═══ Data provided ═══

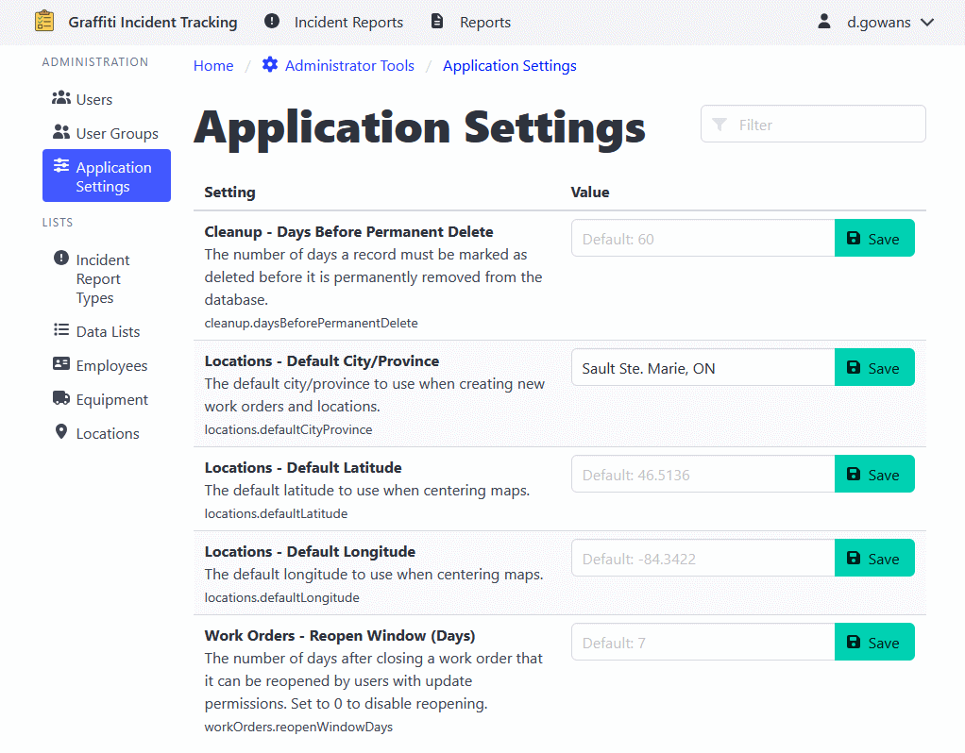
Task: Save the Cleanup Days Before Permanent Delete setting
Action: [x=874, y=238]
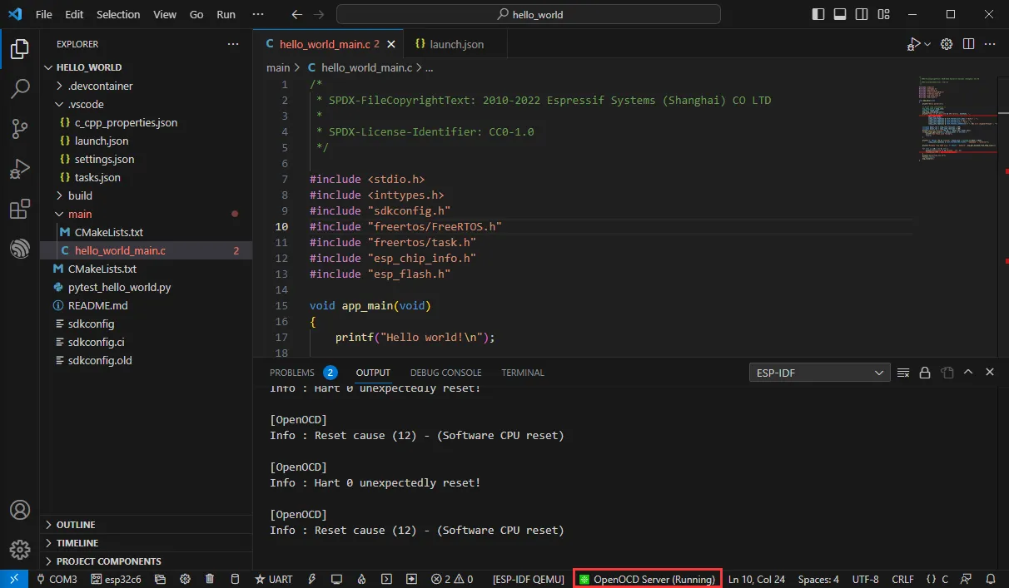Toggle the primary side bar visibility
Screen dimensions: 1009x588
[x=819, y=14]
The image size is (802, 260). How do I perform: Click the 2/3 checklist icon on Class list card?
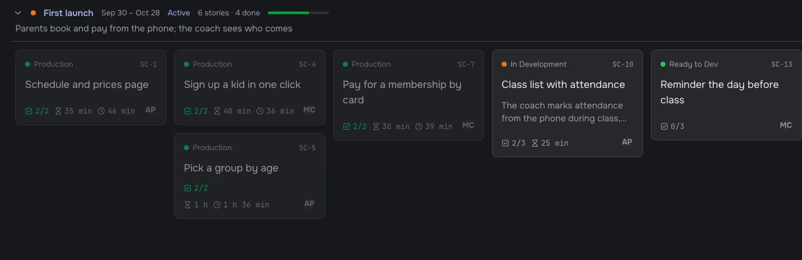(x=505, y=143)
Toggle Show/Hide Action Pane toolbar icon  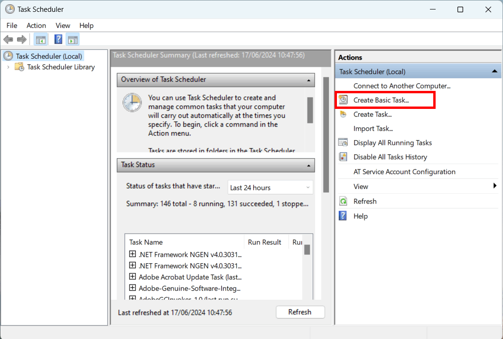point(73,40)
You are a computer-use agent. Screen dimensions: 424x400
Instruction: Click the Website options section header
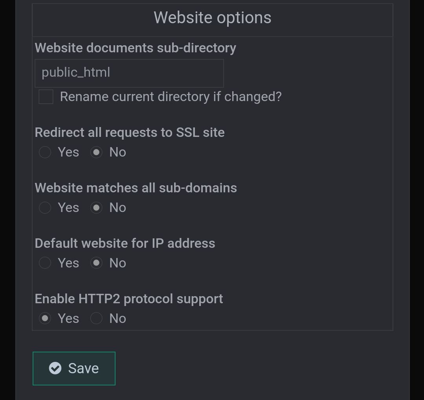click(212, 18)
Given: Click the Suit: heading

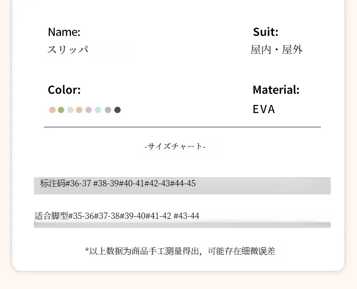Looking at the screenshot, I should tap(265, 32).
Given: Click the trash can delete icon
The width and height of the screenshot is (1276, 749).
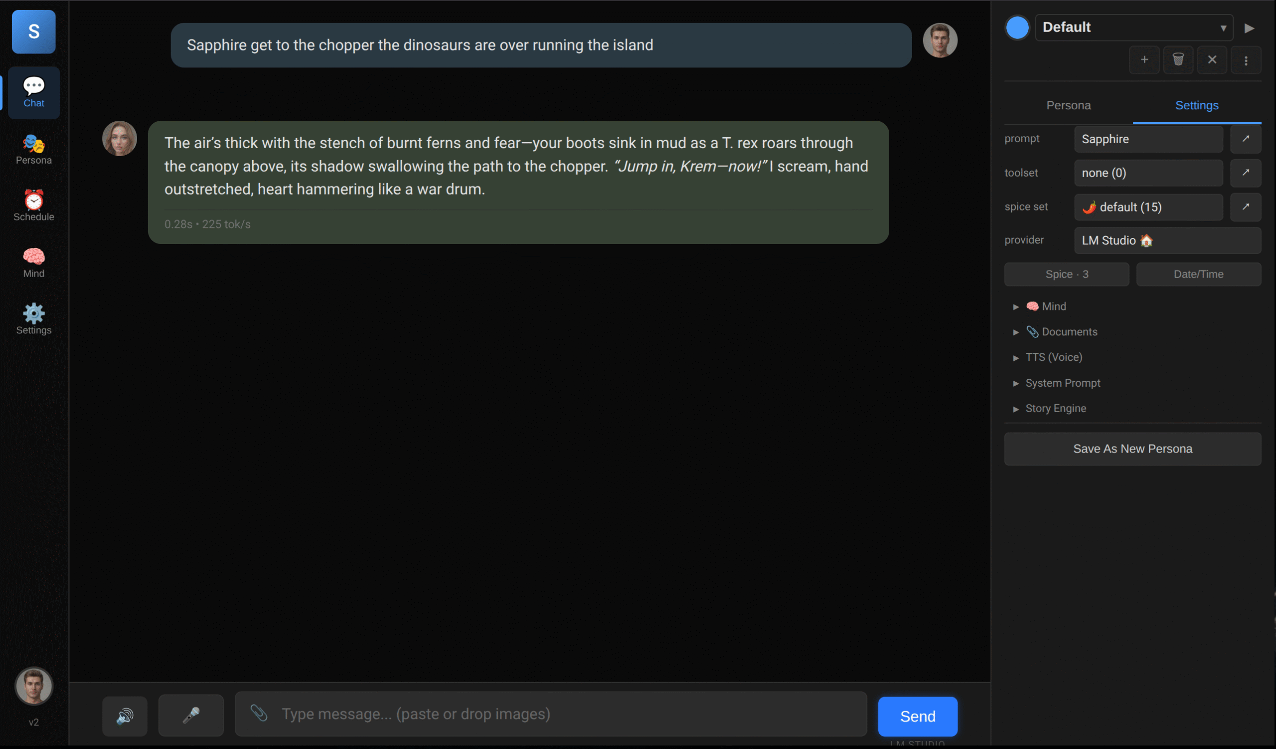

═══

### Short task
Convert the entries from the line containing "Given: Click the Suit: heading" through the end of the entries, inclusive, into a JSON list of strings with one string per line. Skip blank lines and leave the pictures out.

### Task output
[
  "Given: Click the Suit: heading",
  "Looking at the screenshot, I should tap(265, 32).",
  "Given: Click the trash can delete icon",
  "The width and height of the screenshot is (1276, 749)."
]